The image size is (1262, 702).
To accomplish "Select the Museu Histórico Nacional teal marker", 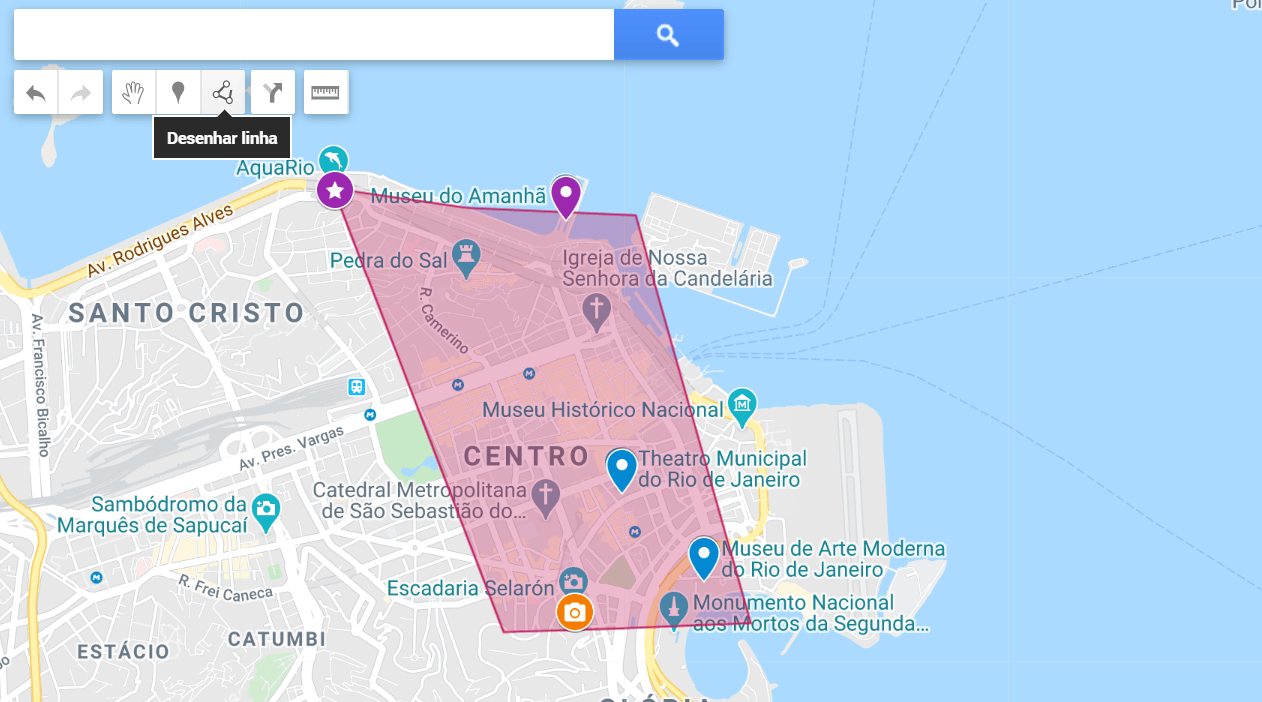I will point(742,405).
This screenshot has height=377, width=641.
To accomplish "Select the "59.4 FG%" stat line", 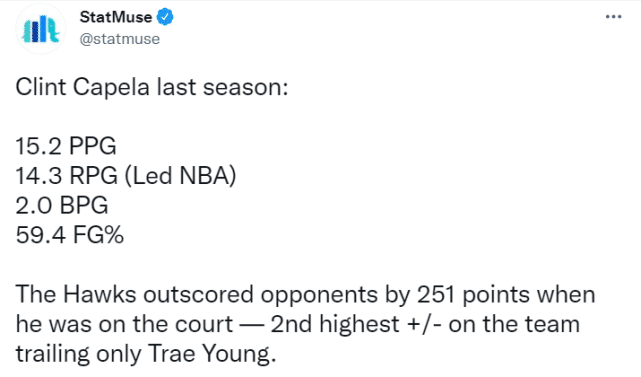I will pyautogui.click(x=69, y=235).
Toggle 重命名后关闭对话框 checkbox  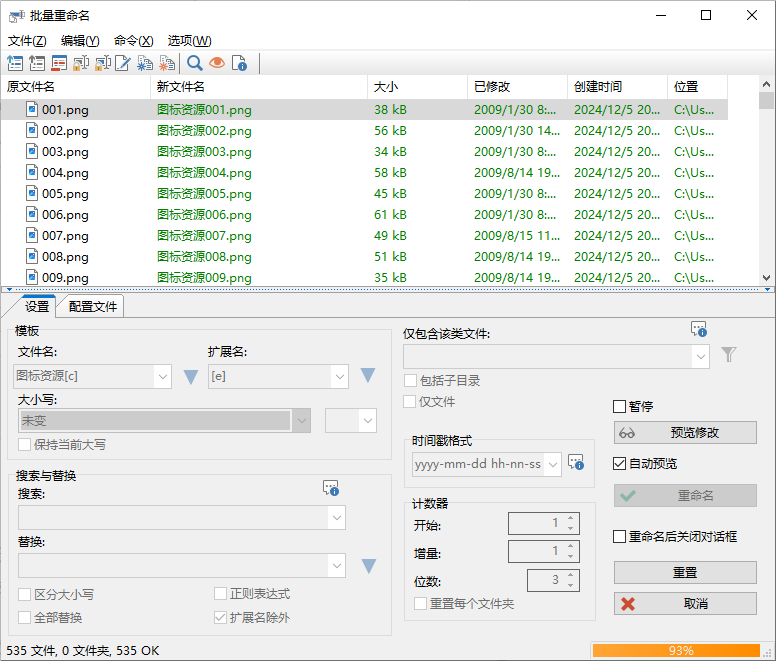[x=620, y=537]
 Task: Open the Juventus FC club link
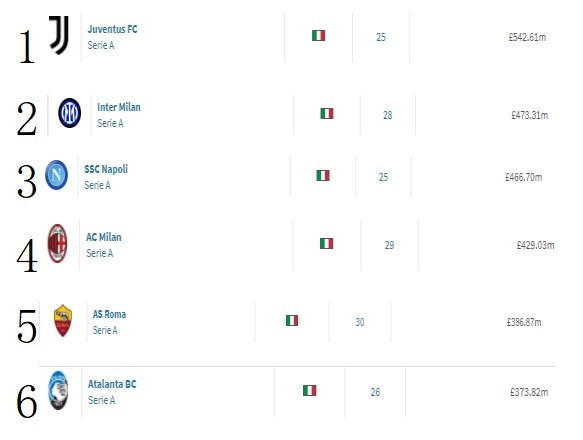click(112, 29)
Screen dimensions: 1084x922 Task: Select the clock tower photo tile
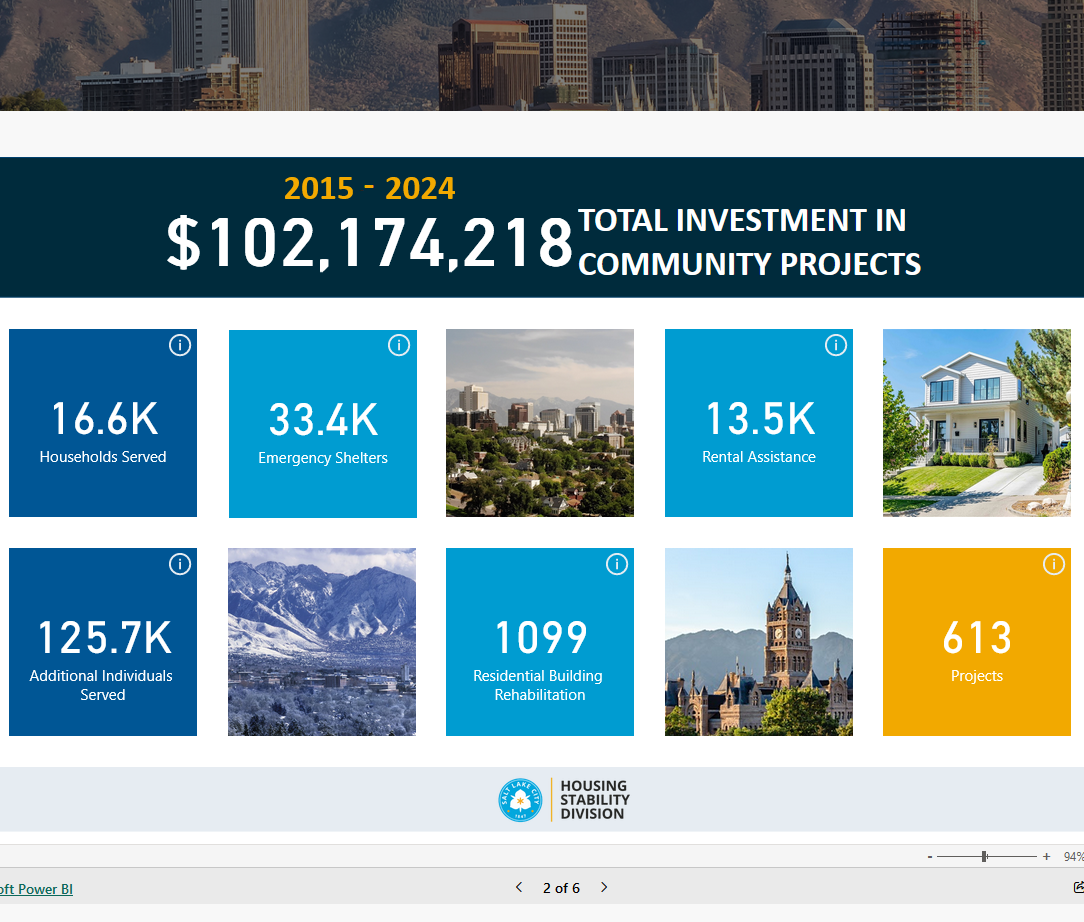(x=758, y=641)
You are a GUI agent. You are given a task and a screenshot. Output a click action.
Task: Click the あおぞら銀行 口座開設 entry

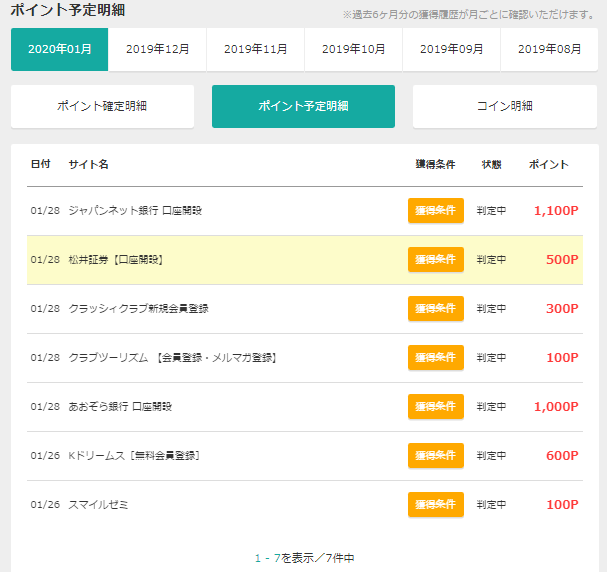[120, 407]
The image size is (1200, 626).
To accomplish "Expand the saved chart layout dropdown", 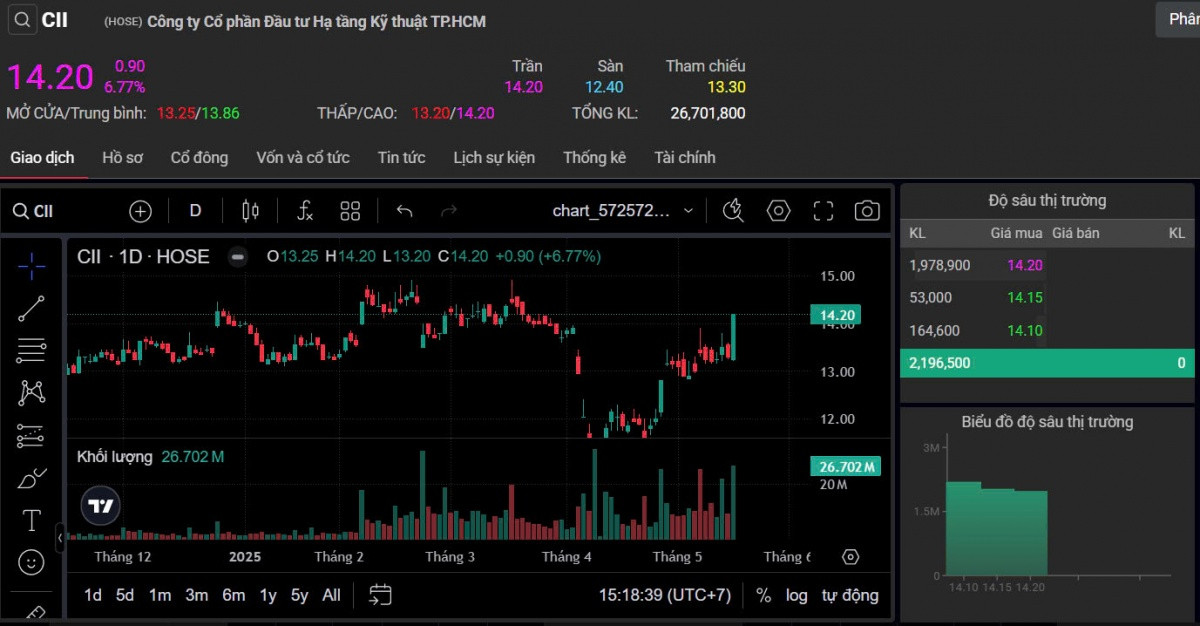I will (x=688, y=211).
......
* The problem *
Show the lines of the listing above with "image".

* Exercise answer *
The image size is (1262, 702).
The image size is (1200, 626).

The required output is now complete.